What is expected →
Please reproduce the data word for word, starting at the line that contains "You are a GUI" and ending at the end of the data. Leave the pictures out of your answer.

▼

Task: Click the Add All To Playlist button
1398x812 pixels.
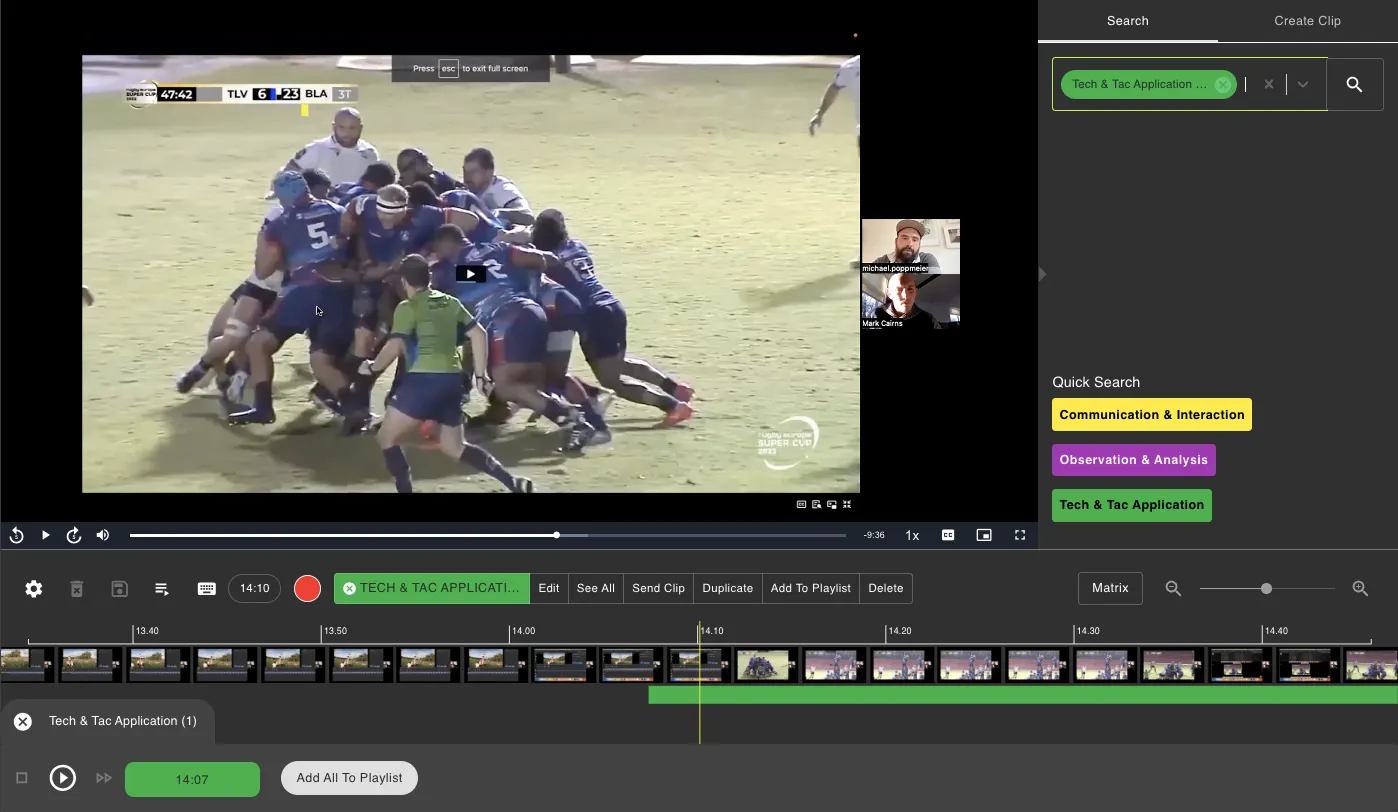Action: coord(349,778)
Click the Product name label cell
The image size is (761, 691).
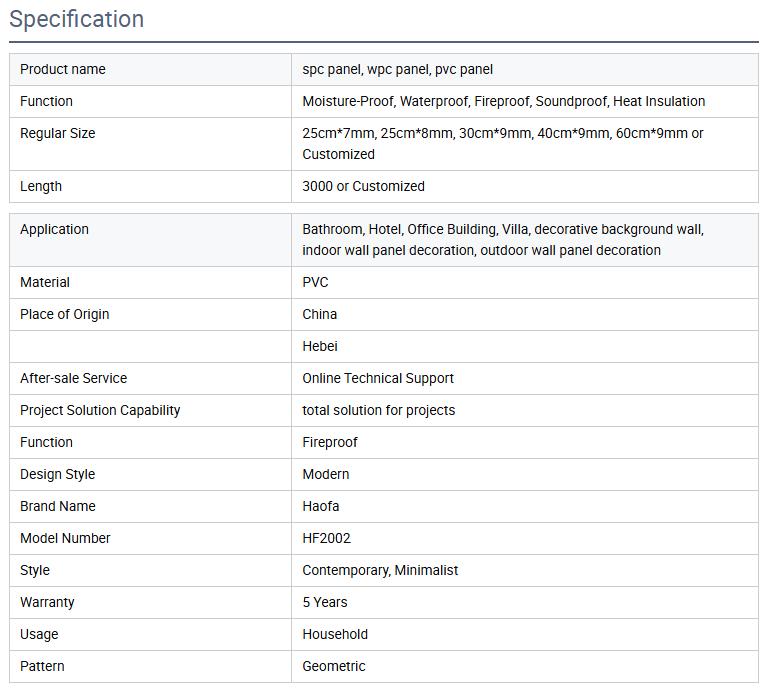(x=63, y=69)
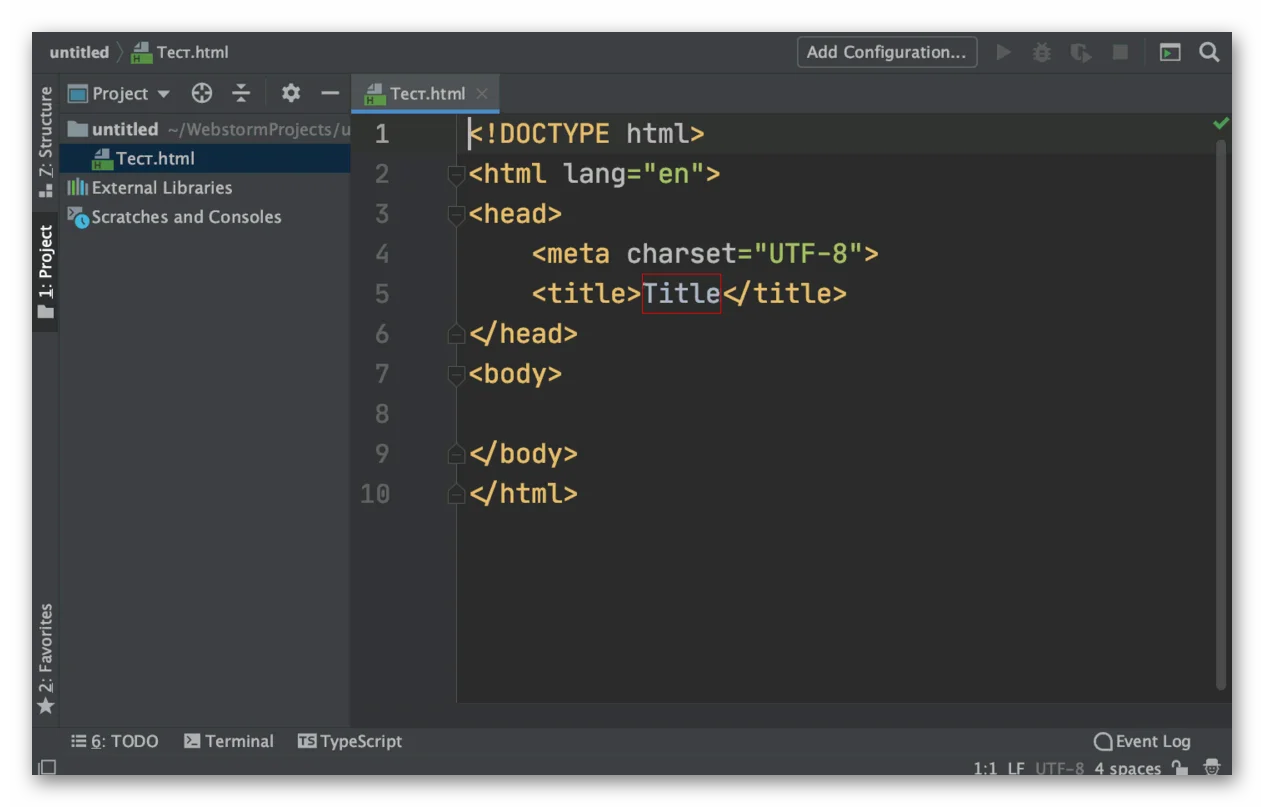Click the Debug bug icon
The image size is (1264, 807).
click(x=1042, y=52)
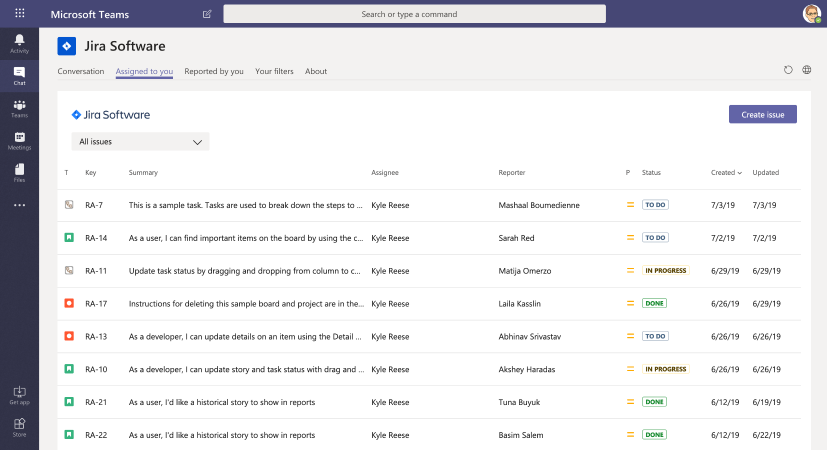This screenshot has width=827, height=450.
Task: Open the Reported by you tab
Action: (214, 71)
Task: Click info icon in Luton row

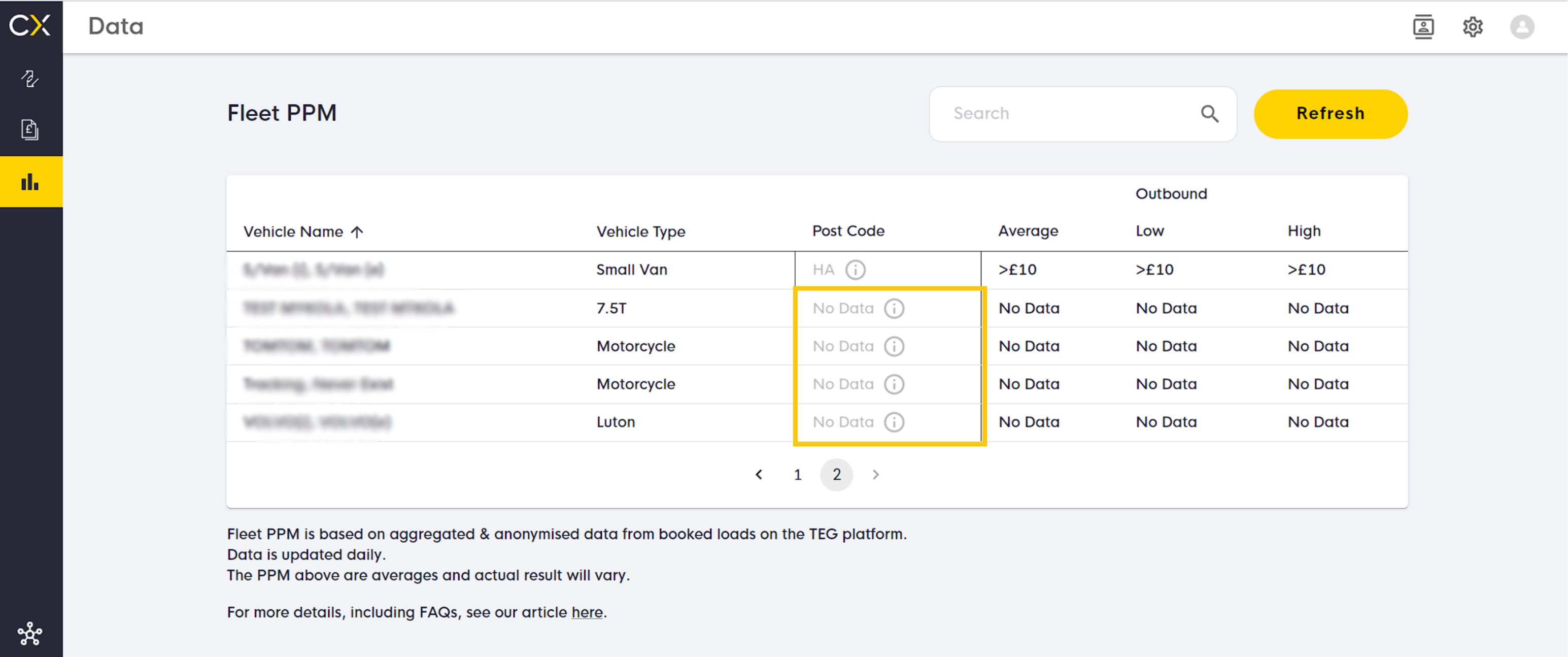Action: (894, 422)
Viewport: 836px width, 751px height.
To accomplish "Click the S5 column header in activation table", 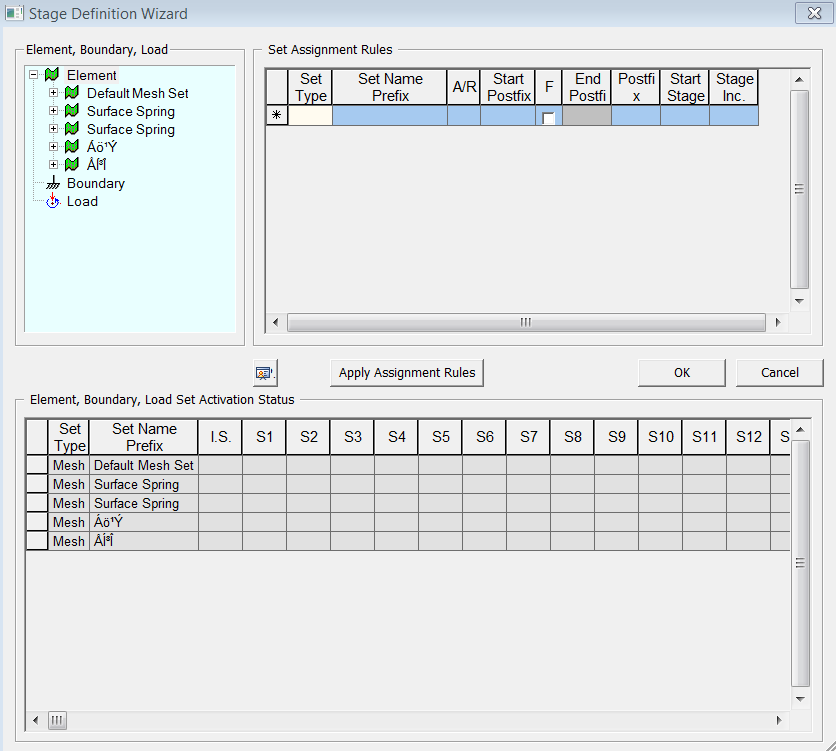I will coord(440,437).
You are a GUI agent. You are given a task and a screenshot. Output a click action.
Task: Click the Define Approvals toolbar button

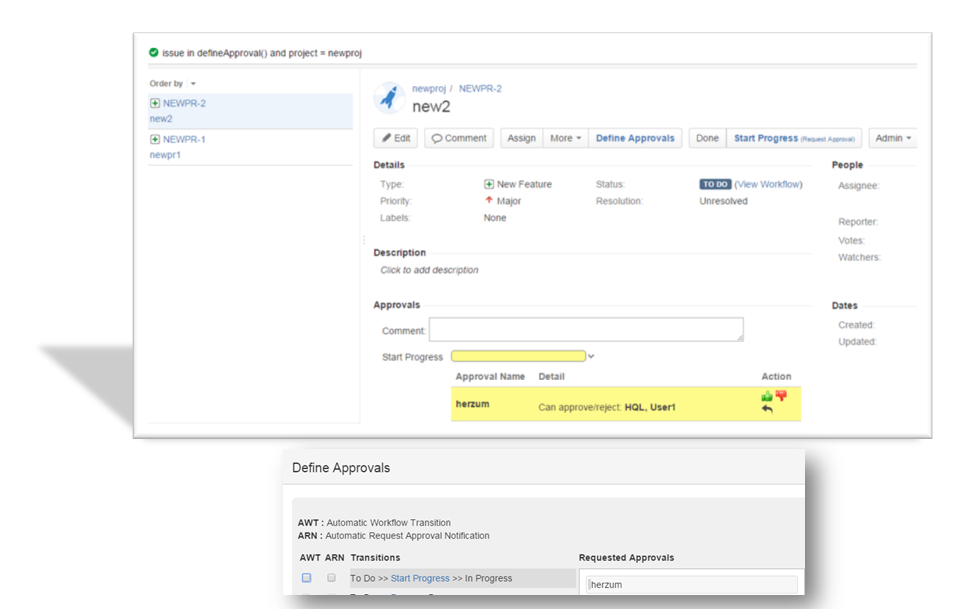(635, 138)
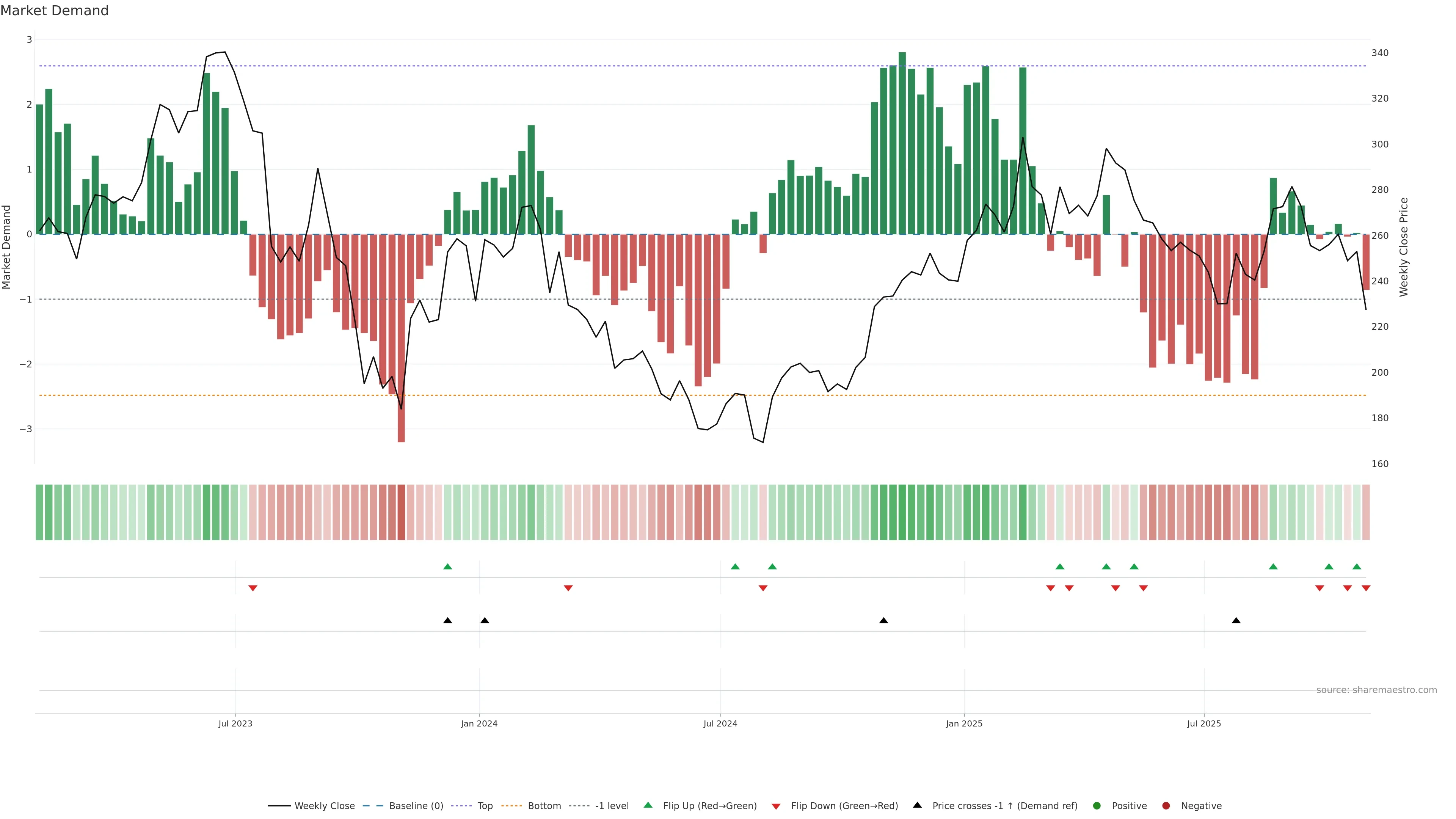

▲

Result for this task →
You are a GUI agent. You are given a task and a screenshot. Output a click action.
Task: Click the Define Approvals toolbar button

(635, 138)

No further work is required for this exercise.